Selected excerpt:
+ + + +

Saw this picture of a rattlesnake today & it reminded me of this thread so I just had to add it.


----------



## Country Living (Dec 15, 2009)

Now, that's impressive! Was it captured anywhere around you?


----------



## tsrwivey (Dec 31, 2010)

Country Living said:


> Now, that's impressive! Was it captured anywhere around you?


No, I think it was in Midland out in west Texas, thank God! If I ever saw that thing in the wild, I wouldn't have to worry about the venom, the heart attack would get me first. Lol that thing had like 22 rattlers.


----------



## lotsoflead (Jul 25, 2010)

there are rattlers and copperheads where I live, we just keep our eyes and ears open, don't jump any logs ect, watch where we set down in the woods or pastures. snakes do not want to bite anything they can't eat and if possible they'll keep out of the way.

spiders are another danger, last week one of my sons was bitten at his job and within a couple hrs, his wrist was swollen up, he works at a place where people who are parole violators or waiting for court are held so there is a nurse on duty, he went to her in the morning and she sent him to the ER in the next town, at the ER they just gave him a couple prescriptions for pain and antibiotics and sent him home, no x-rays or trying to figure out what the bite was. now, 9 days later the wrist is almost normal but still sore.

+ + + +

Information:

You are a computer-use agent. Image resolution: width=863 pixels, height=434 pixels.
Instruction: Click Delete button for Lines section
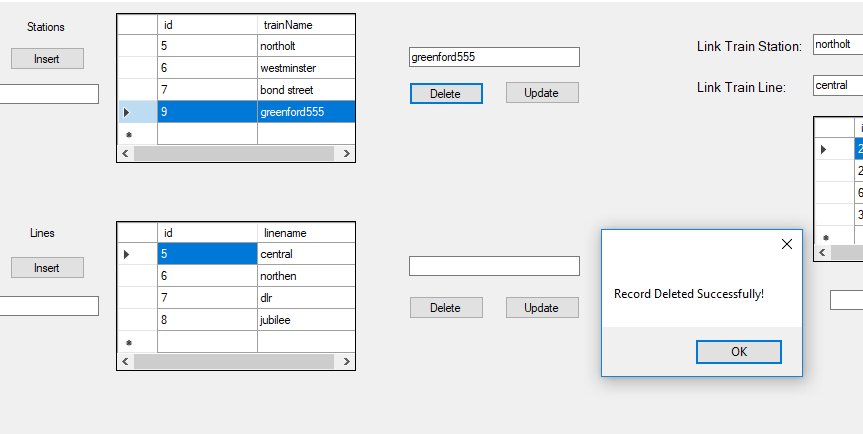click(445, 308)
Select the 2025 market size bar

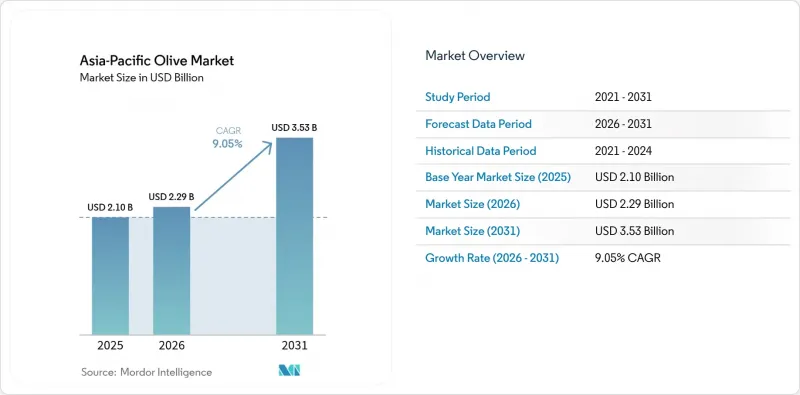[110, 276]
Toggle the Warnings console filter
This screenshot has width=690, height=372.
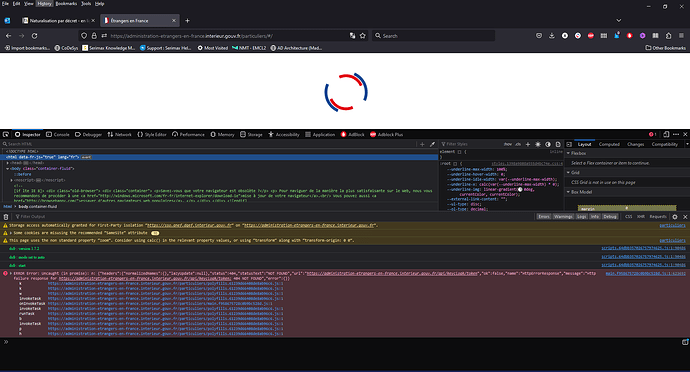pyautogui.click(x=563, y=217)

+ + + +

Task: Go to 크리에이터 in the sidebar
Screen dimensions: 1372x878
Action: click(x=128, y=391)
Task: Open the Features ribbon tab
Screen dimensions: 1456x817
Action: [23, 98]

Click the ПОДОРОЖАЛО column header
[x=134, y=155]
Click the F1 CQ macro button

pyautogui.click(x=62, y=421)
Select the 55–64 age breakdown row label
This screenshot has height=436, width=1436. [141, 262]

+ + + +

Task brief:
From the forum thread about snakes, write out word for word the passage starting with "there are rattlers" and going on through "but still sore.".

Answer section:
there are rattlers and copperheads where I live, we just keep our eyes and ears open, don't jump any logs ect, watch where we set down in the woods or pastures. snakes do not want to bite anything they can't eat and if possible they'll keep out of the way.

spiders are another danger, last week one of my sons was bitten at his job and within a couple hrs, his wrist was swollen up, he works at a place where people who are parole violators or waiting for court are held so there is a nurse on duty, he went to her in the morning and she sent him to the ER in the next town, at the ER they just gave him a couple prescriptions for pain and antibiotics and sent him home, no x-rays or trying to figure out what the bite was. now, 9 days later the wrist is almost normal but still sore.